USB flash drives have become nearly ubiquitous and are now dressed out as everything from Winnie the Pooh to hand grenades. But to further expand flash memory’s use in such applications as the main memory of a computer, more work is needed, says a UT Dallas researcher.
Dr. Edwin Sha has received a $132,000 award to investigate two areas in particular: extending the lifetime of flash memory and speeding up how quickly flash memory saves data.
“The goal of this project is to develop answers to these issues as well as to investigate in depth the future technological trends of flash memory integration in embedded systems,” said Sha, a professor of computer science in the Erik Jonsson School of Engineering and Computer Science.
The durability of today’s flash memory – in other words the number of erases possible – is limited.

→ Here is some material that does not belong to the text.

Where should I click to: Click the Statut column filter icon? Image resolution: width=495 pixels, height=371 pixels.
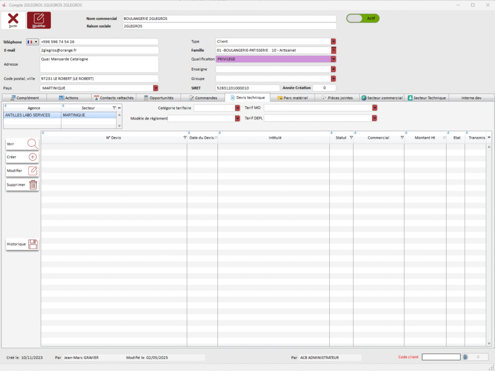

This probably never rises to the level of a problem with a typical USB flash drive, but a block of a typical flash memory can be erased only up to a million times. And every time you save data (except for the first save on a clean flash memory), you cause an erase action. Devising software that reduces saves would extend the lifetime of flash memory.
And if you ever noticed it took longer to save a file to flash memory than to retrieve it, that’s because there’s a significant difference: Saves take more than 300 times as long. The difference between saving and retrieving a 100 kilobyte photograph is minuscule, but the difference when dealing with a 20 gigabyte file can be a minute or two – an eternity, in digital time.
Sha suspects reducing the number of write operations on flash memory will significantly improve performance, and he believes that can be accomplished through software.
The specific areas he will explore include:
- The Efficient heuristics and optimal integer linear programming solutions.
- Data recomputation.
- Memory configuration, cache structure and scheduling techniques for both single-core and multi-core systems considering such important metrics as timing, power consumption, reliability and memory overhead.
The research is funded by the Norman Hackerman Advanced Research Program, a highly competitive peer-reviewed grant program created in 1987 by the Texas Legislature. The program supports basic research by faculty and students at Texas institutions of higher education. This year the program received 2,387 proposals. Only 97 were funded, and Sha’s is one of just six computer science projects selected.